Per fare l'esempio con funzioni in due variabili, che mi è più simpatico, tutta la definizione mi sembra che descriva la situazione per cui intorno ad un determinato punto il grafico non fa "salti", "piegature", repentini cambiamenti... e così per sintetizzare un po' dico che è differenziabile. (@gugo: ti pare sensato?)

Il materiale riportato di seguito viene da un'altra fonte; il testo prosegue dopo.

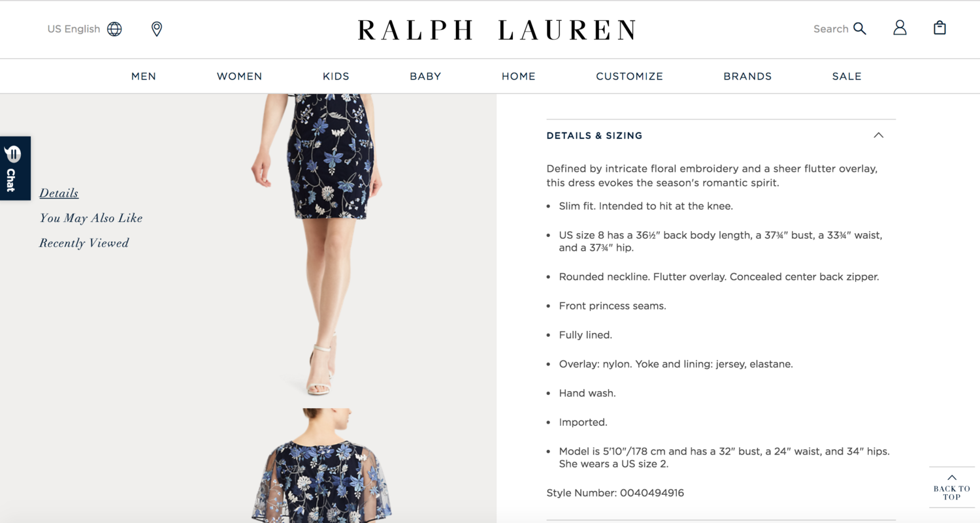Open the CUSTOMIZE menu
This screenshot has height=523, width=980.
pos(629,76)
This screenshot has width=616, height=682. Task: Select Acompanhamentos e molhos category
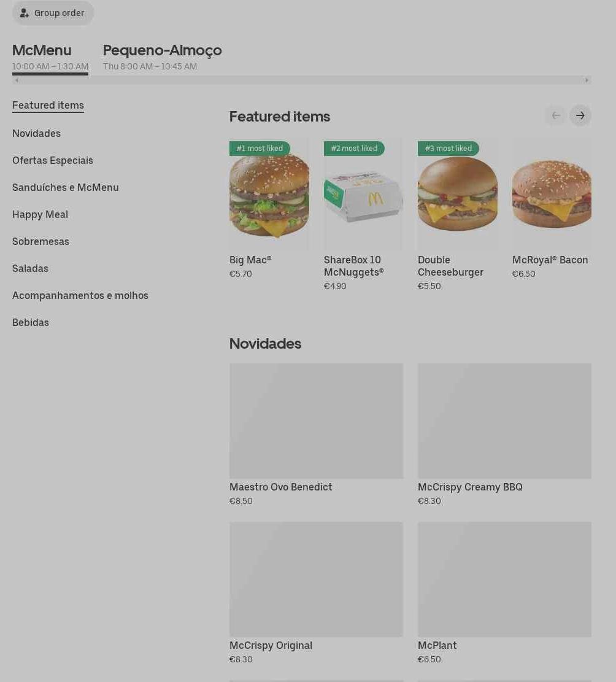coord(80,295)
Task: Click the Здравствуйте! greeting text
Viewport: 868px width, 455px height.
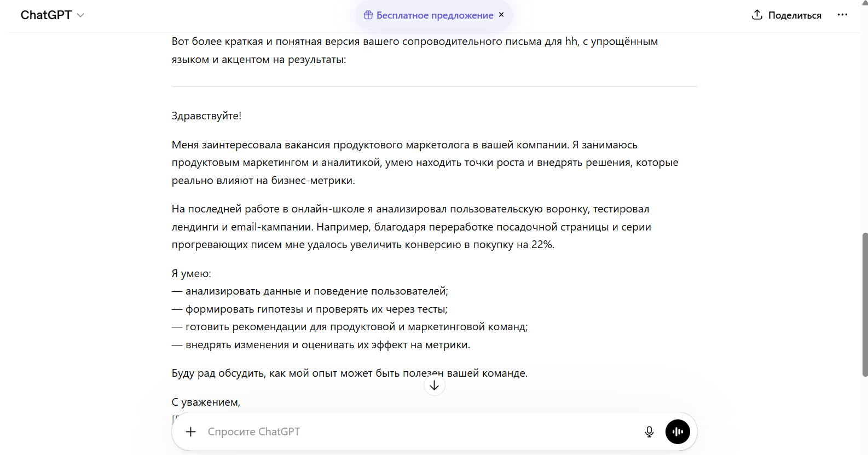Action: (x=206, y=116)
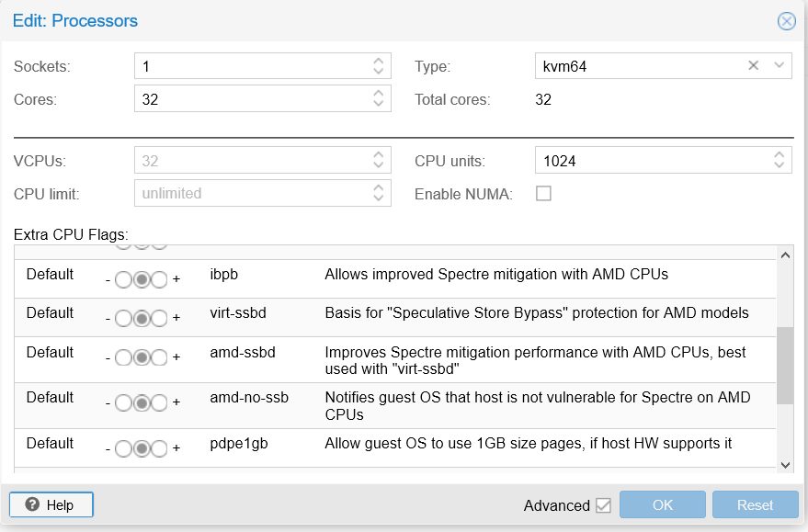This screenshot has height=532, width=808.
Task: Open Help documentation
Action: point(51,505)
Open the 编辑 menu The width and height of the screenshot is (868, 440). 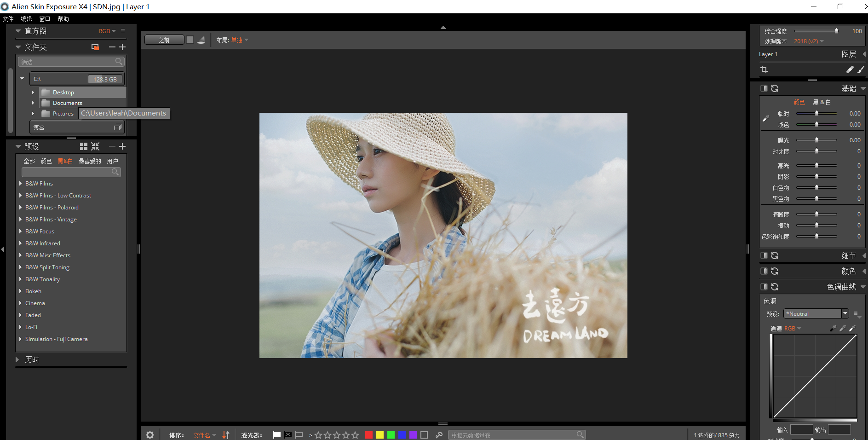pyautogui.click(x=26, y=19)
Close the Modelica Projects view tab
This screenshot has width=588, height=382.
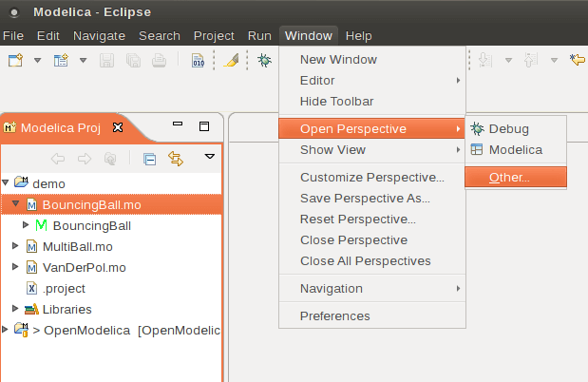[x=118, y=126]
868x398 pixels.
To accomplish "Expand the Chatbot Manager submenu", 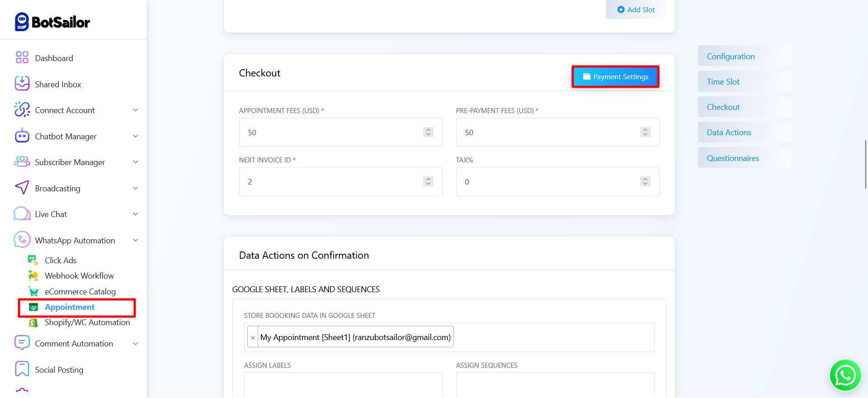I will (135, 136).
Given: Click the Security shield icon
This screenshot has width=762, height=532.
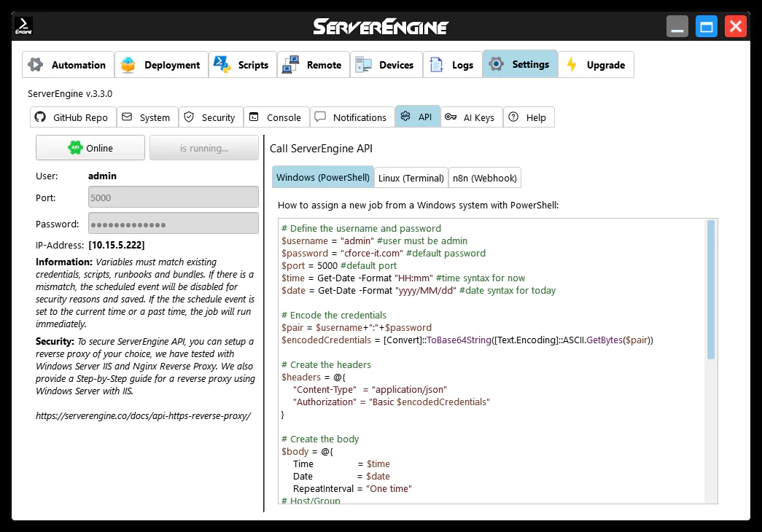Looking at the screenshot, I should click(189, 117).
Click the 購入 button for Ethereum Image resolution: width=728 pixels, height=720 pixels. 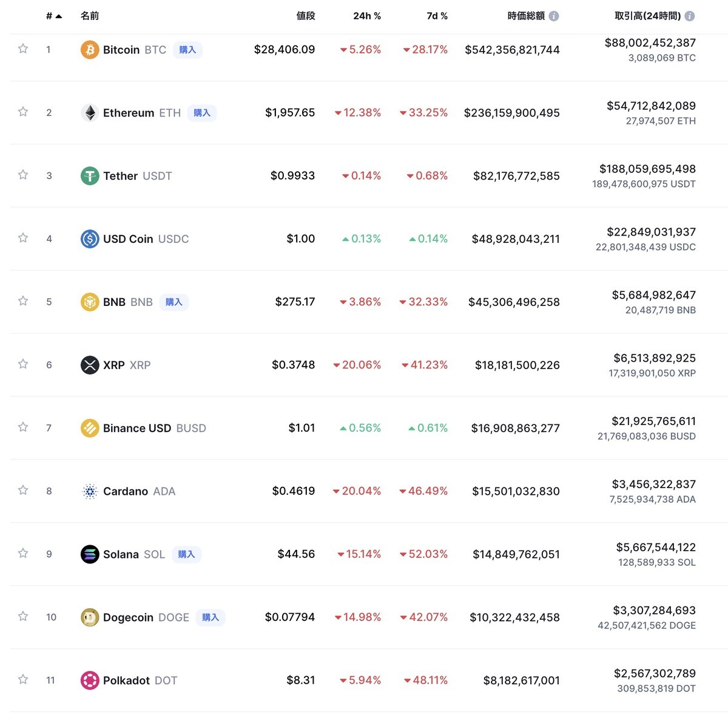tap(202, 112)
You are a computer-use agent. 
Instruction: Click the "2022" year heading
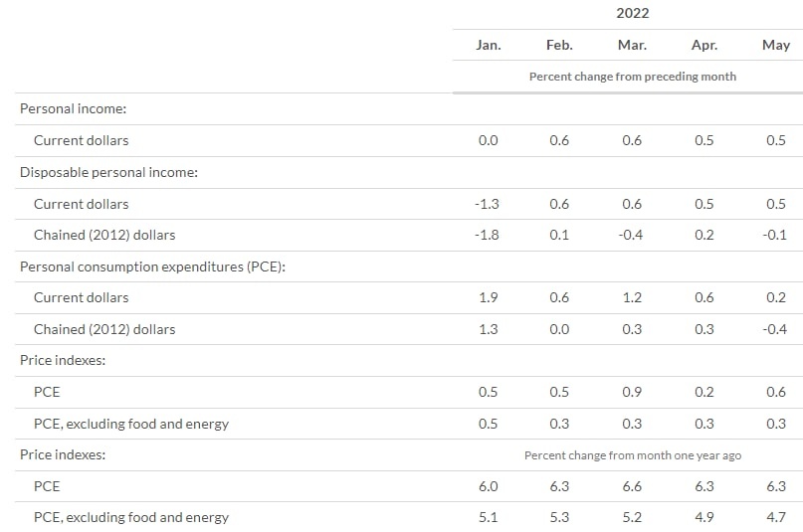[632, 13]
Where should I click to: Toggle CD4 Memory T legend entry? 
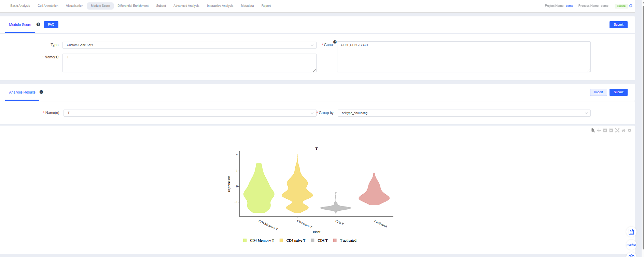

E cosa ti fa pensare che la definizione dica ciò?
Non è che potrebbe essere viceversa, cioè che il fatto che "intorno ad un determinato punto il grafico non fa "salti", "piegature", repentini cambiamenti" sia una conseguenza della proprietà di differenzibilità?[/quote]
@gugo: ci riprovo (attendo correzioni)
Abbiamo una funzione in due variabili definita in un punto $P(x_0;y_0)$, provo a vedere cosa succede intorno a quel punto, in particolare vado a vedere quanto vale la differenza tra il valore della funzione in corrispondenza del punto P e il valore che la funzione assume nei punti che ci stanno vicino, facciamo un intorno circolare, poi se avvicinandomi tanto, tantissimo a P (da qualsiasi direzione) noto che questa differenza tende a 0, dico che la funzione non fa salti, poi mi devo anche assicurare che non ci siano piegature, ed ecco che devo tener presente le derivate parziali.

Sk_Anonymous
@gio73: io credo che le definizioni di derivata e di differenziabilità siano strettamente collegate al problema di approssimare in un punto una funzione con funzioni lineari, non lineari e così via...
I libri di Analisi introducono questi concetti facendo un discorso geometrico (retta tangente ecc...) che io però non condivido (che significa retta tangenteal grafico di una funzione?). Secondo me i concetti di derivata e di differenziabilità sono venuti fuori nel momento in cui qualcuno (che suppongo sia Colin McLaurin o Brooke Taylor) agli inizi del Settecento si è posto il seguente problema:
"Consideriamo la funzione seno (tanto per fare un esempio), e il punto $0$ del dominio. Fra le infinite funzioni lineari che in $0$ valgono quanto $sin$, trovare quella che in un certo intorno approssima $sin$ meglio di ogni altra funzione lineare.
La funzione in questione è l'identità $x$, e per arrivare a capire che è proprio questa bisogna andare a calcolare limiti di rapporti incrementali ecc...Insomma secondo me questo problema ha dato lo spunto per i concetti di derivata e di differenziabilità.
Spero che la mia ricostruzione dei fatti sia parzialmente corretta.

Luca.Lussardi
Per niente... mai sentito parlare di Newton e Leibniz? altro che funzione seno... siamo ancora nel 1600 e non c'era nemmeno il concetto di funzione.

Sk_Anonymous
Forse non era ancora stata data una definizione di funzione, però credo che in testa i matematici un'idea di funzione già ce l'avessero. Stento a credere che fino all'800 non si avesse idea di funzione, visto che già le 4 operazioni che si usavano da tantissimo tempo altro non sono che funzioni. O no?

Luca.Lussardi
No non c'era nessuna idea di funzione, i primi a parlare di dipendenza da variabili come la intendiamo oggi sono stati Eulero e Bernoulli, quindi ben dopo i primi analisti del Settecento. Newton e Leibniz hanno sviluppato il calcolo differenziale e integrale ma senza sapere cosa fosse una funzione, e quindi non hanno mai parlato di derivate, di limite e niente di tutto ciò. La definizione di limite arriva solo nell'Ottocento con Cauchy.

ufo.rob
La storia di Newton e Leibniz la condivido, è risaputo che siano stati loro i pionieri però "non c'era nessuna idea di funzione" mi sembra un'affermazione un po' forte, forse si potrebbe dire (o magari volevi dire tu) che non c'era una definizione precisa, come hai detto per il limite che è arrivata dopo.
Newton ha sviluppato il calcolo differenziale e integrale per la sua fisica, Leibniz per quale motivo?